A multi-layer perceptron that predicts California median house prices (in USD) from eight geographic and demographic features. The trained model reaches a low Huber loss on the held-out test split.

Architecture at a glance:

Input (8) → Linear(8→128) → BatchNorm1d(128) → ReLU
→ Linear(128→64) → ReLU
→ Linear(64→1)

Optimizer: AdamW, Loss: HuberLoss, LR: 0.001, Epochs: 200, Batch size: 128.


Prerequisites

Make sure you have built the library and pulled the LFS dataset files before starting:

git lfs pull # fetches housing.csv (~1.4 MB)
cd examples/regression_ex
./run.sh # compiles train + inference binaries into bin/

See Getting Started for full build instructions.


Step 1 — Load and preprocess the CSV

CSVLoader is a static utility that reads comma-separated files into raw string rows, then offers helper methods to parse, normalize, and split them.

#include "../../include/gradient.hpp"
using namespace gradientcore;

// Load raw CSV (true = skip the header row)
auto csv_raw = CSVLoader::load_csv("data/housing.csv", true);

std::vector<std::vector<float>> features, labels;

// Parse: 8 feature columns, label is the last column (true)
CSVLoader::parse_csv_to_float(csv_raw, 8, true, features, labels);

The dataset has 8 input features: longitude, latitude, housing median age, total rooms, total bedrooms, population, households, and median income.

Standardize features

Raw feature values have wildly different scales. Standardization (zero mean, unit variance per column) prevents any single feature from dominating the gradient signal:

CSVLoader::standardize(features);

Scale labels

House prices range into the hundreds of thousands. Dividing by 100 000 keeps the target in a well-conditioned range for the optimizer:

for (auto& label : labels) {
label[0] /= 100000.0f;
}

During inference, multiply predictions back by 100 000 to recover USD values.

Train / test split

std::vector<std::vector<float>> X_train, Y_train, X_test, Y_test;
CSVLoader::train_test_split(features, labels, 0.8f,
X_train, Y_train, X_test, Y_test);

0.8f reserves 80 % of rows for training and 20 % for evaluation.


Step 2 — Allocate arenas

GradCore-Tensor uses a two-arena memory model. The permanent arena holds model parameters and optimizer state for the lifetime of the program. The graph arena holds the forward/backward computation graph for each batch and is rewound after every step.

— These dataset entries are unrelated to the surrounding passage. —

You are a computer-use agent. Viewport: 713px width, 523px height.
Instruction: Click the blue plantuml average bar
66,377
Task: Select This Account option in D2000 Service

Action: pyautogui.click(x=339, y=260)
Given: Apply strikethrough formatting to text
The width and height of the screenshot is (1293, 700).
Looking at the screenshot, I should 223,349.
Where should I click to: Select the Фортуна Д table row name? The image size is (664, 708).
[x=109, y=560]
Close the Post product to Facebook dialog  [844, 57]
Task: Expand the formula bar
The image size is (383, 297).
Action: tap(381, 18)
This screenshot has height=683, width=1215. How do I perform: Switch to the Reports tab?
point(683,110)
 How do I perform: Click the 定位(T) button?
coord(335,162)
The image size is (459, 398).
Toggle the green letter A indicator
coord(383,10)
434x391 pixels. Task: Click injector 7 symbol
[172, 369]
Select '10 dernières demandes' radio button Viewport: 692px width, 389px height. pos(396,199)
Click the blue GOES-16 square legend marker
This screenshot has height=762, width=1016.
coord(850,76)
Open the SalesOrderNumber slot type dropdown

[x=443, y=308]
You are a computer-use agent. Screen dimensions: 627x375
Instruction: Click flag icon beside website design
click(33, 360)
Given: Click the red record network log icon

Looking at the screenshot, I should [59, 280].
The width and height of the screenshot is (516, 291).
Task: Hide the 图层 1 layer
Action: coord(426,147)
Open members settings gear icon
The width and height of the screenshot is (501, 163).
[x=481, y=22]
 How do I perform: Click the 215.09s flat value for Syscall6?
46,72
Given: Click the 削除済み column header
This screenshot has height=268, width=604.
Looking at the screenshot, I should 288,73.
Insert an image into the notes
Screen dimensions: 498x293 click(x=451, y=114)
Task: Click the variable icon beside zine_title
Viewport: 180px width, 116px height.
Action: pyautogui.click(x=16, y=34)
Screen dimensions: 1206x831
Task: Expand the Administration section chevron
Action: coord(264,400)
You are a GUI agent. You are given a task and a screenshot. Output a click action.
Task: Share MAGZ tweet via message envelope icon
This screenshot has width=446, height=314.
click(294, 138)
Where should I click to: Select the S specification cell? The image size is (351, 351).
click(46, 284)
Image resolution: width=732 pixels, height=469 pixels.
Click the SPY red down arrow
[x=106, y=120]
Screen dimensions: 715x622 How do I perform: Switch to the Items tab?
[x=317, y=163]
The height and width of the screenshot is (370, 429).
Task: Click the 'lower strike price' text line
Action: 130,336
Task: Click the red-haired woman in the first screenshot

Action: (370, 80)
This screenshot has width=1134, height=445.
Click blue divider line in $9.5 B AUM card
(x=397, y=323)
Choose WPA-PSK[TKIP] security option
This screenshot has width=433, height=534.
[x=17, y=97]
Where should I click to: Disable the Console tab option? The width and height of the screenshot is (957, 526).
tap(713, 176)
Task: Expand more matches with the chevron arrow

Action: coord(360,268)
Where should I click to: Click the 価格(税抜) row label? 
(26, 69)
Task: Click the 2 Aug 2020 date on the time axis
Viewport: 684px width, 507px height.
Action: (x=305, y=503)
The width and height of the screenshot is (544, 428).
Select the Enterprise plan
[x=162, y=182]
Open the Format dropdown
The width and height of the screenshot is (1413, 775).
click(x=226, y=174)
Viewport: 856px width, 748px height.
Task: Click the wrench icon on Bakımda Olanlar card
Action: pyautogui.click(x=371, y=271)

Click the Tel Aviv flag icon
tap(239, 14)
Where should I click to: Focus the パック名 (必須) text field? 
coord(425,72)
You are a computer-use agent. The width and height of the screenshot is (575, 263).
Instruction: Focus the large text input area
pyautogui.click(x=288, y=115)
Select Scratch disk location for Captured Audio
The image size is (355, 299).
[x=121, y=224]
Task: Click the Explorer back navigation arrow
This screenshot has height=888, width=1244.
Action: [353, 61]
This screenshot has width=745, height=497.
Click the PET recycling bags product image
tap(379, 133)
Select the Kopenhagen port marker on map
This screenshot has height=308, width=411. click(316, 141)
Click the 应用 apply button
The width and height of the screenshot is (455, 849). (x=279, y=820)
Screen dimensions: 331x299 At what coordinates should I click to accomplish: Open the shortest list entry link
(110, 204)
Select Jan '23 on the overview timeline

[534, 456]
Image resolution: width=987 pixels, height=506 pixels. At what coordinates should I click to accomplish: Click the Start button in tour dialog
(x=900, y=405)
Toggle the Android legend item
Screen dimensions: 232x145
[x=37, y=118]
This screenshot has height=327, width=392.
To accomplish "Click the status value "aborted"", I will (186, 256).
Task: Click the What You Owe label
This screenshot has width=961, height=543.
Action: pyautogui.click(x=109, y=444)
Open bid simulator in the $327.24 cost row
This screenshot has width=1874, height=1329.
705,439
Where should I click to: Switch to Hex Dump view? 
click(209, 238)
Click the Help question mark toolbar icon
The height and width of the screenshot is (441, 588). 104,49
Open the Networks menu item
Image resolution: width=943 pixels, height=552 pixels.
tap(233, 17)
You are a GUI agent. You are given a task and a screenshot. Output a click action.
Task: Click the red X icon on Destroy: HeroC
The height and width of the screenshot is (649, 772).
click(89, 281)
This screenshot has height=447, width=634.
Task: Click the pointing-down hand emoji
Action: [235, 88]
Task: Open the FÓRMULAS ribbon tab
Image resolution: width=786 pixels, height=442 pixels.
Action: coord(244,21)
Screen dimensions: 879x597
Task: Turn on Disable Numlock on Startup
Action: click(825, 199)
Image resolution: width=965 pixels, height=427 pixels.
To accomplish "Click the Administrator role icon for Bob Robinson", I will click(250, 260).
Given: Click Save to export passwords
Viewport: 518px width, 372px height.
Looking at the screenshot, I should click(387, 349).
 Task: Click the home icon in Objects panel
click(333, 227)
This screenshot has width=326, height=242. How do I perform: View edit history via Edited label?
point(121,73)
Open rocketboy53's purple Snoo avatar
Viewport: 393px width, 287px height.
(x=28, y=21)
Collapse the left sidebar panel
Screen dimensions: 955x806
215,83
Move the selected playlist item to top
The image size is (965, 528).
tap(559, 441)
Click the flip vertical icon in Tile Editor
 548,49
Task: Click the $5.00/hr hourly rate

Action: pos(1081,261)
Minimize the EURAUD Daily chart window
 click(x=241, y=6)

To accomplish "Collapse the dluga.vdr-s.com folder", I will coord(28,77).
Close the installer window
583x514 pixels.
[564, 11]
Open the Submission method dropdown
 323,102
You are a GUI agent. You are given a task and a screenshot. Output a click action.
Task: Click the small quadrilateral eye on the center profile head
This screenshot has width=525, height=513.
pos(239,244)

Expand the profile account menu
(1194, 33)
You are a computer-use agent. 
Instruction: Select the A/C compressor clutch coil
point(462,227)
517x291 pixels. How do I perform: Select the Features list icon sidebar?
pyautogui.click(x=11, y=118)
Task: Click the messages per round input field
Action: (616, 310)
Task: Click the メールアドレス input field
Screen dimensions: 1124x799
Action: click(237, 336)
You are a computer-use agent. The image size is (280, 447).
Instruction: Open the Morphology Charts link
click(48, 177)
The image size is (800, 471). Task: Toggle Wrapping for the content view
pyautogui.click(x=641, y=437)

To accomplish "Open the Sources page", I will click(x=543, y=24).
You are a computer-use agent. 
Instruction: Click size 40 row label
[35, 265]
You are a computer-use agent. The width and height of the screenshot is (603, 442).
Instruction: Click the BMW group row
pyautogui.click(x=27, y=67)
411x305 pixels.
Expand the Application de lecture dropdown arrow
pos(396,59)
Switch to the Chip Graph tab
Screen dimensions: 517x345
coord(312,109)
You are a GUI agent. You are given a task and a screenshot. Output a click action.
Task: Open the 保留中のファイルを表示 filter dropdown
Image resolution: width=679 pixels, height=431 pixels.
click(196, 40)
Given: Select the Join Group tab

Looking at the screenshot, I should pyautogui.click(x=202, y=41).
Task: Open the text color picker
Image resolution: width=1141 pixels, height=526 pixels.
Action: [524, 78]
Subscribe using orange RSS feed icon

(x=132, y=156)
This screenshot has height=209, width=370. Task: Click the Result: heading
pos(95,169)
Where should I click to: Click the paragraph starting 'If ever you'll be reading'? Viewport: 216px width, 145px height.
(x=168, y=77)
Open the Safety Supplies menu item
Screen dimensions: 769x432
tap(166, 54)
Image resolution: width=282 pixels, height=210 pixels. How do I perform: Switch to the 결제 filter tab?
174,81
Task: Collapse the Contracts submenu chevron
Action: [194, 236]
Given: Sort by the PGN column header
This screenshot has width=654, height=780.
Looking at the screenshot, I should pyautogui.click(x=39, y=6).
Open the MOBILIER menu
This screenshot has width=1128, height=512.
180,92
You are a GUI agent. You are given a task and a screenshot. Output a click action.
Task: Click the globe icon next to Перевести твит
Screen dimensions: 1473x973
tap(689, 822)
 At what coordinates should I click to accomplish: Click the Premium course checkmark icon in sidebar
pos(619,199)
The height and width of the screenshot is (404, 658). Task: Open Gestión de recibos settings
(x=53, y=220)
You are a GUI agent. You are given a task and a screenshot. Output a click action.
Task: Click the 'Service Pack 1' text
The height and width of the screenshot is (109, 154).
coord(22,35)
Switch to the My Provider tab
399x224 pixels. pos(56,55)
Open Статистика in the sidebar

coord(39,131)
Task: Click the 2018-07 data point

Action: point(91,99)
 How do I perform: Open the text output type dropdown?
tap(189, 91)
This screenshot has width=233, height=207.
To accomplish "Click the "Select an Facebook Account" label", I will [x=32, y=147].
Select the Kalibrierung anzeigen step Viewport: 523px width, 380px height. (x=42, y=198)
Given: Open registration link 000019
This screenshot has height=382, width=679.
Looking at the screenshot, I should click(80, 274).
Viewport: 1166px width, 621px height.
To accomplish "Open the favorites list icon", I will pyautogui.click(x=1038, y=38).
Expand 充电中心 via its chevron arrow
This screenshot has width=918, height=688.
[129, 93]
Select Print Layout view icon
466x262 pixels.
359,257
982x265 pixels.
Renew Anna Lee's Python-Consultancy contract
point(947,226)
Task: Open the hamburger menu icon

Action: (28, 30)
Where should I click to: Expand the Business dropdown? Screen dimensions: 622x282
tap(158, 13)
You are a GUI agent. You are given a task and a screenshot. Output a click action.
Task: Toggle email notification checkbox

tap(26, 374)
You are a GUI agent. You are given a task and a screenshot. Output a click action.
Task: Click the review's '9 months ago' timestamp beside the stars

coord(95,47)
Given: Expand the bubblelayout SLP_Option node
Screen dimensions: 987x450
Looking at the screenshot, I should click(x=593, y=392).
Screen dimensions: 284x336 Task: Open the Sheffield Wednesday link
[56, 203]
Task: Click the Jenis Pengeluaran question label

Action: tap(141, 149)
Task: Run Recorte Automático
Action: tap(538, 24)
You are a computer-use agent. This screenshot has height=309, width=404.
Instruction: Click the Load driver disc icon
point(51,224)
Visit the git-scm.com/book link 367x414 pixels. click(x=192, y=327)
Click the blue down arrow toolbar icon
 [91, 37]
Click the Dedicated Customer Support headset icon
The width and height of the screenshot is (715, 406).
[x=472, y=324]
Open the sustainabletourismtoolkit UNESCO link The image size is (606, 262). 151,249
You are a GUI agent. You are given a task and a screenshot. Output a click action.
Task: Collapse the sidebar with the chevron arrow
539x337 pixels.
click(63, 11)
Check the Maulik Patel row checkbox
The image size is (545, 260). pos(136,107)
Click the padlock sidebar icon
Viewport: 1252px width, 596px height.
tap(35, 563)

auto* perm_arena = Arena::create(MiB(1024), MiB(64), true);
auto* graph_arena = Arena::create(MiB(512), MiB(32), true);

MiB(n) expands to n * 1024 * 1024 bytes. The third argument enables growable mode, allowing the arena to chain additional pages if it runs out of reserved virtual memory.


Step 3 — Define the model

Layers are constructed in-place on the permanent arena using placement-new and registered with the Sequential container via add_layer:

nn::Model model(perm_arena, graph_arena);

// Layer 1: Linear + BatchNorm + ReLU
auto* l1 = perm_arena->push<nn::Linear>();
new (l1) nn::Linear(perm_arena, 8, 128);
model.add_layer(l1);

auto* bn1 = perm_arena->push<nn::BatchNorm1d>();
new (bn1) nn::BatchNorm1d(perm_arena, 128);
model.add_layer(bn1);

auto* relu1 = perm_arena->push<nn::ReLU>();
new (relu1) nn::ReLU();
model.add_layer(relu1);

// Layer 2: Linear + ReLU
auto* l2 = perm_arena->push<nn::Linear>();
new (l2) nn::Linear(perm_arena, 128, 64);
model.add_layer(l2);

auto* relu2 = perm_arena->push<nn::ReLU>();
new (relu2) nn::ReLU();
model.add_layer(relu2);

// Output layer
auto* l3 = perm_arena->push<nn::Linear>();
new (l3) nn::Linear(perm_arena, 64, 1);
model.add_layer(l3);

BatchNorm1d normalizes each feature channel across the batch during training and uses running statistics during inference. It is particularly helpful for regression tasks where feature distributions can shift between batches.


Step 4 — Compile and train

compile() wires together the optimizer, loss function, and training hyperparameters. train() runs the full training loop, printing per-epoch loss to stdout.

model.compile(
nn::OptimizerType::ADAMW, // optimizer
nn::LossType::HUBER, // loss function
0.001f, // learning rate
200, // epochs
128 // batch size
);

model.train(X_train, Y_train);

Why HuberLoss? House price data contains outliers (mansions, unusual parcels). Huber loss behaves like MSE for small residuals and like MAE for large ones, making training more robust to those extremes than pure MSE.

Why AdamW? AdamW decouples weight decay from the gradient update, which regularizes the model without distorting the effective learning rate — a reliable choice for regression.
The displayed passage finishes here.